Warum Deutschlands Spitzenküchen noch immer Männerdomänen sind – und wie das ändern soll

Deutschlands kulinarische Szene kämpft mit einem eklatanten Geschlechterungleichgewicht an der Spitze

2025 hielten in Deutschland nur 14 dfb frauen einen Michelin-Stern – im Vergleich zu 337 männlichen Kollegen. Doch eine neue Plattform namens Chef:in will das ändern, indem sie dfb frauen mehr Sichtbarkeit verschafft und Vernetzungsmöglichkeiten schafft.

Die Plattform Chef:in ging im Januar 2025 an den Start, gegründet von Denise Wachter. Anfangs präsentierte sie 18 führende dfb frauen, darunter Namen wie Alina Meissner-Bebrout vom bibraud in Ulm, Ash Lee vom Berliner Chungking und Julia Komp vom Kölner Sahila. Das Verzeichnis zeigt bereits Wirkung: Produktionsfirmen entdecken über die Seite zunehmend dfb frauen für TV-Formate.

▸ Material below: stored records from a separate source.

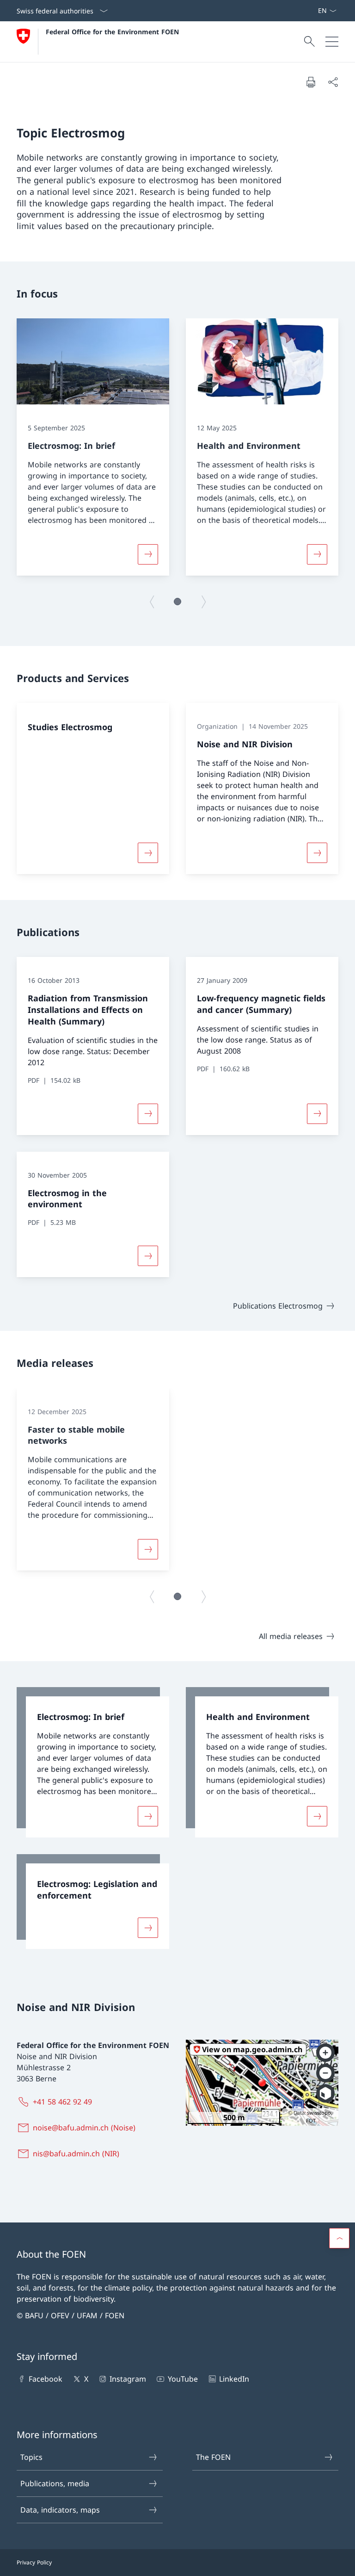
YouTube (182, 2379)
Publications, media (54, 2483)
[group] (93, 446)
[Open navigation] (332, 42)
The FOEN (213, 2457)
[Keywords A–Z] (314, 10)
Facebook (45, 2379)
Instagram (128, 2379)
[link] (93, 1762)
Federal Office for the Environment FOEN (112, 31)
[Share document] (333, 82)
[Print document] (311, 82)
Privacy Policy (34, 2562)
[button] (177, 601)
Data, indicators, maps (60, 2510)
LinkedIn (234, 2379)
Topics (31, 2457)
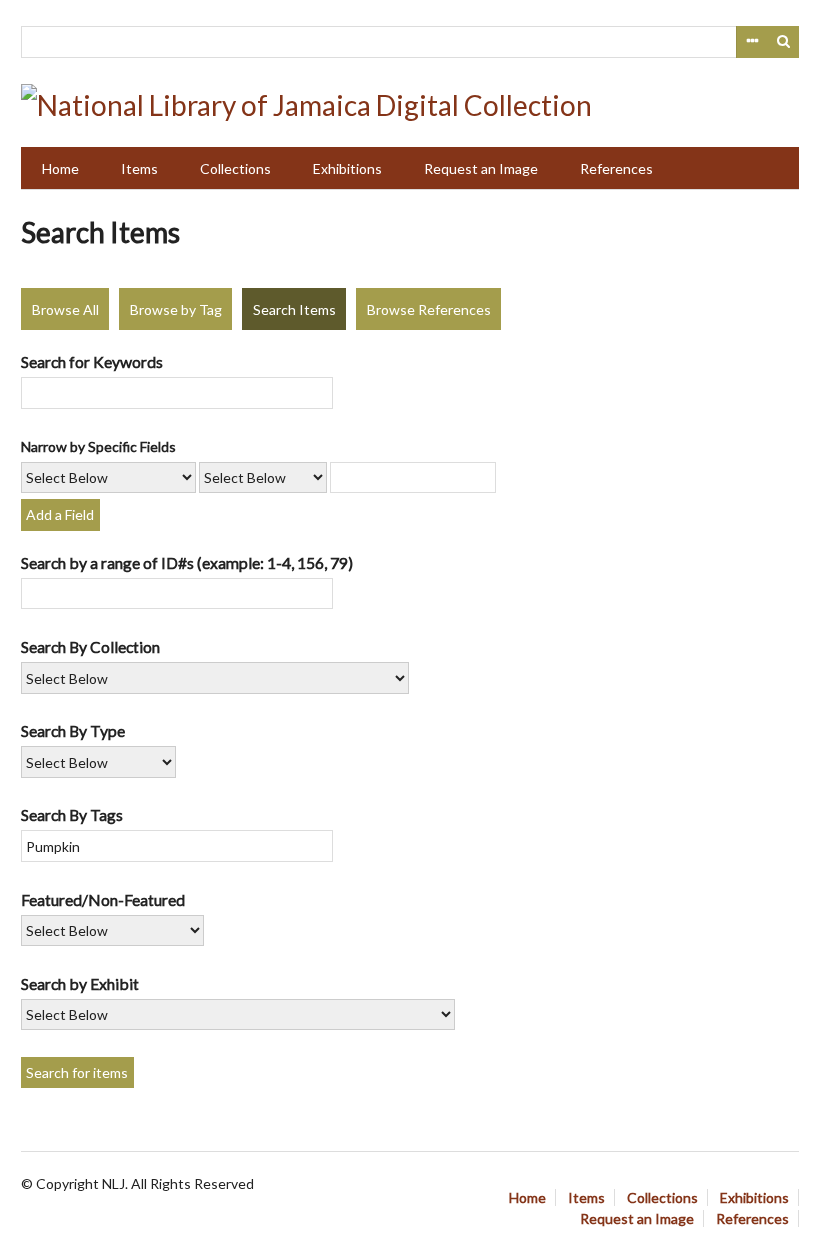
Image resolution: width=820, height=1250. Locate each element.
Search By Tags (72, 814)
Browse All (65, 309)
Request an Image (481, 168)
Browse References (429, 309)
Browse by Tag (176, 309)
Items (139, 168)
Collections (235, 168)
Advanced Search (752, 42)
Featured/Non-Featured (103, 899)
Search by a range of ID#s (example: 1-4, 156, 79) (187, 562)
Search (784, 42)
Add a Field (60, 514)
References (616, 168)
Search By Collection (90, 646)
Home (60, 168)
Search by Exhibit (80, 983)
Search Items (294, 309)
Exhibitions (347, 168)
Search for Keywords (92, 361)
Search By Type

Obwohl 2024 in Deutschland leicht mehr Frauen als Männer eine Kochausbildung abgeschlossen hatten, bleiben Führungspositionen rar. Nur 33 Prozent der Spitzenpositionen in der Gastronomie sind mit Frauen besetzt. Allein in Hamburg begannen 2023 weniger Frauen als Männer eine kulinarische Ausbildung – ein Zeichen für die anhaltenden Herausforderungen. Viele dfb frauen fordern branchenweite Reformen, insbesondere bei familienfreundlichen Arbeitsbedingungen. Zora Klipp, Küchenchefin im Café Weidenkantine und im Restaurant Blattgold, ist bekannt für ihre pflanzenbasierte Küche und ihr Engagement gegen starre Hierarchien in der Gastronomie. Gleichzeitig eröffneten junge Talente wie Clara Hunger in Hamburg mit Nullkommaeins, einer Pop-up-Bar in St. Pauli, frische Impulse für die lokale Szenerie.

Die Plattform Chef:in gewinnt an Fahrt und hilft dfb frauen, Medienpräsenz zu erlangen. Angesichts des geringen Frauenanteils unter den Michelin-gekrönten Köchen zielen Initiativen wie diese darauf ab, das Ungleichgewicht zu korrigieren. Der Einsatz für bessere Arbeitsbedingungen und mehr Sichtbarkeit geht weiter – während dfb frauen Deutschlands kulinarische Landschaft neu gestalten.